**Exercise aim**:
Return exactly the lines of the records below, starting at the line that contains "Customer Service (702, 1292)" and ending at the line that contains "Order Status (688, 1332)", with both of those lines kept.

**Source information**:
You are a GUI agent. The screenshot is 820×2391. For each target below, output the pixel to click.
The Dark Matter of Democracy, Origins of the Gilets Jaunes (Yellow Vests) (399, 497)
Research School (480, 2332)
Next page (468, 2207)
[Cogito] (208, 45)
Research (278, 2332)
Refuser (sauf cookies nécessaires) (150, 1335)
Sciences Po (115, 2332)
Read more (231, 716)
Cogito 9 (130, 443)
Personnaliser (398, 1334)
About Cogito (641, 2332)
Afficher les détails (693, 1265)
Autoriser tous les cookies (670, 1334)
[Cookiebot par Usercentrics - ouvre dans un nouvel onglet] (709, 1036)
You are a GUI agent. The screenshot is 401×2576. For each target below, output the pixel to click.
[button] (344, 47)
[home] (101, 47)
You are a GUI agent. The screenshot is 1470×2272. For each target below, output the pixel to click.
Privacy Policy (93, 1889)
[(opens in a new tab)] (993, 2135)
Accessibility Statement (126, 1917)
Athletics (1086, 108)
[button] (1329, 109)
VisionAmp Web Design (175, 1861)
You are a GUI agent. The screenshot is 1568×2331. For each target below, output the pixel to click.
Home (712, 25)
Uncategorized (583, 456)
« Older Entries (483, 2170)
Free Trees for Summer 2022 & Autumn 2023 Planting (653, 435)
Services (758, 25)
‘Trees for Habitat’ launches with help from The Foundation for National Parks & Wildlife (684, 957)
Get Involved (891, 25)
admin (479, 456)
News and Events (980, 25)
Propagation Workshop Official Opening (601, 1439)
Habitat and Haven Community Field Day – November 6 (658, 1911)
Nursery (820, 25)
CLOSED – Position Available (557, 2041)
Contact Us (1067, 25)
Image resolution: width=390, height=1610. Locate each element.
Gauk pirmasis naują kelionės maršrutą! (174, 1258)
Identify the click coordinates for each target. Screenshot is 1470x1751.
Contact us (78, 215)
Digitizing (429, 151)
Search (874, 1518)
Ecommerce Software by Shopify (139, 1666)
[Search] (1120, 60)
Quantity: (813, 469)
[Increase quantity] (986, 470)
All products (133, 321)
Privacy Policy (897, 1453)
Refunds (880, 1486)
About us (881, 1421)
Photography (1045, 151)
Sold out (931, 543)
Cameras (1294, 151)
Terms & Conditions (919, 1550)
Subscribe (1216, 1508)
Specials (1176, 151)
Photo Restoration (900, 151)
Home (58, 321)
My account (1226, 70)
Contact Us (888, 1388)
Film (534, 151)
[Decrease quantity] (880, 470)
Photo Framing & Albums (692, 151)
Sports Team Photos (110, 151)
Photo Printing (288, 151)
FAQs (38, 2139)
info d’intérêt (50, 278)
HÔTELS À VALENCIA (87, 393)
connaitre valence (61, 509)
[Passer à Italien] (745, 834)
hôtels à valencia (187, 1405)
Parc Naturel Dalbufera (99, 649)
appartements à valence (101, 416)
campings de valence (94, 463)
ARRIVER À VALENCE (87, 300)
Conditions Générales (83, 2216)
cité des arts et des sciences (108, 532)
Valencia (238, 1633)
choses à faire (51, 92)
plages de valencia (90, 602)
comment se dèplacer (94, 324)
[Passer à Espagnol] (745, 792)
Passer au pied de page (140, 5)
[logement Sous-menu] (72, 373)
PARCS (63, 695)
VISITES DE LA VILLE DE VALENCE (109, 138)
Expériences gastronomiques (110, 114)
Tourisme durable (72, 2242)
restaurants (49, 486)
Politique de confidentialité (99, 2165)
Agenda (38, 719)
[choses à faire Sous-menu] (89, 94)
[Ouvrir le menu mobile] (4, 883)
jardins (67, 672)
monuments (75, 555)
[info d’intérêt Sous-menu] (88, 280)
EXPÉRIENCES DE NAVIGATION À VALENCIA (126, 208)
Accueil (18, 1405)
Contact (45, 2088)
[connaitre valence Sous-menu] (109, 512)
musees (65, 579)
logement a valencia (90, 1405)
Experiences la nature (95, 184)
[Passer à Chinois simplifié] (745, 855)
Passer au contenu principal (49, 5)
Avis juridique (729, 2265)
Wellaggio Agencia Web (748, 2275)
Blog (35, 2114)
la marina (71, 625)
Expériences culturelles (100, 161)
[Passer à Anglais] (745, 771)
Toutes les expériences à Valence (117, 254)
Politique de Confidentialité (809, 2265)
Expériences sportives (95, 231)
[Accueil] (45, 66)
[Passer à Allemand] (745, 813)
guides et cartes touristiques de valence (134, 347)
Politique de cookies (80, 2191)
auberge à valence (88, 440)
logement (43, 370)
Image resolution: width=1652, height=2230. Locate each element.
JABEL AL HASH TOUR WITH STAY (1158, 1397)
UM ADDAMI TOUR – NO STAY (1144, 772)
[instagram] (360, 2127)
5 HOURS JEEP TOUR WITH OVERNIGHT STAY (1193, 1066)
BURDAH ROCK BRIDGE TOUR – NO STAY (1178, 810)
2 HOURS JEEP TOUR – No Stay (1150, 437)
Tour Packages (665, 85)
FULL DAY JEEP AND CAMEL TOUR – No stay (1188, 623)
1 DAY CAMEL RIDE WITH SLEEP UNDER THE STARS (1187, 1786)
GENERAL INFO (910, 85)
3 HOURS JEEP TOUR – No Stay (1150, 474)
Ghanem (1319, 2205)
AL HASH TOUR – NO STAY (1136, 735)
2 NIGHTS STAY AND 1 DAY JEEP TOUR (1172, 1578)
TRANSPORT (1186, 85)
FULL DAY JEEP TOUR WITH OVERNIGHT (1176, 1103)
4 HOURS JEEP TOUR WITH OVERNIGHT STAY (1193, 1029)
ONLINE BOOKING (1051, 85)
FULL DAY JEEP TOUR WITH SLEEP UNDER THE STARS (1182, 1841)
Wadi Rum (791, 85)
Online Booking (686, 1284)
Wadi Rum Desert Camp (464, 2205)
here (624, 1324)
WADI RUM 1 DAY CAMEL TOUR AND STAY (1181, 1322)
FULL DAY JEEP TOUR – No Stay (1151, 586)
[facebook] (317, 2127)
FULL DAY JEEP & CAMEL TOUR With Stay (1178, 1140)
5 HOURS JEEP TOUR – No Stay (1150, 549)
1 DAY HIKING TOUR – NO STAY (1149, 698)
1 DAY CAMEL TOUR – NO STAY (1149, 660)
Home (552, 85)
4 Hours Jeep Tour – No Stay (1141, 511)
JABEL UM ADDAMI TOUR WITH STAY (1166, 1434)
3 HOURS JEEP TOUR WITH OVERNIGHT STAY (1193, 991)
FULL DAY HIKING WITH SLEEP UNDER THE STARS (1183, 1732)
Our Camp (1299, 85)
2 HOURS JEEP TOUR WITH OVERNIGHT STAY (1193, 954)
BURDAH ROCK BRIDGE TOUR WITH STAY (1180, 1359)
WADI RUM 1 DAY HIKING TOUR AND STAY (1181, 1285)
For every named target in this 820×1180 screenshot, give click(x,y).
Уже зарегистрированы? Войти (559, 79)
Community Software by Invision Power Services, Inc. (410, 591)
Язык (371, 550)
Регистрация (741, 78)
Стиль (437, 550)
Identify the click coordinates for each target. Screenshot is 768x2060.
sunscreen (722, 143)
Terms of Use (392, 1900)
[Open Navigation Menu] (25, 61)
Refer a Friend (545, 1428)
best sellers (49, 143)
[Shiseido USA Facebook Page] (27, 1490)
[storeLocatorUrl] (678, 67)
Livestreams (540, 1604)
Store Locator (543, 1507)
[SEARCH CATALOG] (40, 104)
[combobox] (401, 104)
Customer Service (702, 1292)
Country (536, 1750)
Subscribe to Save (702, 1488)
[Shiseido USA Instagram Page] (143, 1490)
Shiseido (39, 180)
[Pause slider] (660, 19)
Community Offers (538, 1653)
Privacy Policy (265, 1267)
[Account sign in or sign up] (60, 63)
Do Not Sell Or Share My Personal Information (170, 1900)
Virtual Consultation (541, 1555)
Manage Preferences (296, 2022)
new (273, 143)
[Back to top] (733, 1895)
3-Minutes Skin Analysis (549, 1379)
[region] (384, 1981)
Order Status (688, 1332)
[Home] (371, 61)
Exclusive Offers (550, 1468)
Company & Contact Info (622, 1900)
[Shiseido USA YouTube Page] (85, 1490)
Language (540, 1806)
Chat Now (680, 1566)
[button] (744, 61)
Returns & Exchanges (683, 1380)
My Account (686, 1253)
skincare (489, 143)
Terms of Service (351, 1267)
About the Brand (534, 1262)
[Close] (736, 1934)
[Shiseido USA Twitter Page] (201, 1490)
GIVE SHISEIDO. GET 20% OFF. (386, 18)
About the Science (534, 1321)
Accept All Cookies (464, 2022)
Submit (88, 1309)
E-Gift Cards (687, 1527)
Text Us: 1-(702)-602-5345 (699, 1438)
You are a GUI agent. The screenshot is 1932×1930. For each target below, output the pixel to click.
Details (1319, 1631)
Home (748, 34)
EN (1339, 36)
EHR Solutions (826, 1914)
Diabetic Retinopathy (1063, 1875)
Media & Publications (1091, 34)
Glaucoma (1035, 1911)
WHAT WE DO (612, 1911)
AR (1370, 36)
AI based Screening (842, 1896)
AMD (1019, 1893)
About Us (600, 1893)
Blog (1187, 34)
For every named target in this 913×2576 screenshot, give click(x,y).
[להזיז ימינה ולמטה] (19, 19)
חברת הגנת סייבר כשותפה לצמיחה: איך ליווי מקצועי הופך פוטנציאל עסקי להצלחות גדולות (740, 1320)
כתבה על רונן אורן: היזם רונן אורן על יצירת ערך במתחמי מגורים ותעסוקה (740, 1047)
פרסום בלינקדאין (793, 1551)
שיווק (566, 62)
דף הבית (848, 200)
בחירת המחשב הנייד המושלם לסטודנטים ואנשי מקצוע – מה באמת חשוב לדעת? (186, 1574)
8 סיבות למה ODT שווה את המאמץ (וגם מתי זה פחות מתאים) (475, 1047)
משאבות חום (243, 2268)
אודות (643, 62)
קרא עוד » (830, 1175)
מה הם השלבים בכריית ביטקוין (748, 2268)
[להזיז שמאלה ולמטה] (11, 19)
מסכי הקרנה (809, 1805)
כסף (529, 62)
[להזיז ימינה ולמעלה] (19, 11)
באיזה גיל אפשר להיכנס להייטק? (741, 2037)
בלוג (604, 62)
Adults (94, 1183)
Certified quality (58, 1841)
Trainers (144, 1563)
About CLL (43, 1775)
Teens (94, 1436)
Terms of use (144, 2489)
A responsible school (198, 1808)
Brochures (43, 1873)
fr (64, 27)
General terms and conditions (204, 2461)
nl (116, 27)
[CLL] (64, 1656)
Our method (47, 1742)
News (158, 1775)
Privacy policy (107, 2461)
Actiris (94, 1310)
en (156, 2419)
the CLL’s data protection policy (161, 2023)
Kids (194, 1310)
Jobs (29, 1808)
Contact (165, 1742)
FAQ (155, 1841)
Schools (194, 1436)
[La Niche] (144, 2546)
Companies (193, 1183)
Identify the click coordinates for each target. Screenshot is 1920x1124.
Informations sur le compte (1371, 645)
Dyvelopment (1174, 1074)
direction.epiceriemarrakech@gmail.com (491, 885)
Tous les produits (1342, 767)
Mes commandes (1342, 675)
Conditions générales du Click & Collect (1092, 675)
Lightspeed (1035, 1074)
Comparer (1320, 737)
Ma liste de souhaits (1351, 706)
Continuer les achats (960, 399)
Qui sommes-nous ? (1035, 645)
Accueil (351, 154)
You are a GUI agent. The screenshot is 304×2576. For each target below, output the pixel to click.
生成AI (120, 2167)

**Task answer**:
Customer Service (702, 1292)
Country (536, 1750)
Subscribe to Save (702, 1488)
[Shiseido USA Instagram Page] (143, 1490)
Shiseido (39, 180)
[Pause slider] (660, 19)
Community Offers (538, 1653)
Privacy Policy (265, 1267)
[Account sign in or sign up] (60, 63)
Do Not Sell Or Share My Personal Information (170, 1900)
Virtual Consultation (541, 1555)
Manage Preferences (296, 2022)
new (273, 143)
[Back to top] (733, 1895)
3-Minutes Skin Analysis (549, 1379)
[region] (384, 1981)
Order Status (688, 1332)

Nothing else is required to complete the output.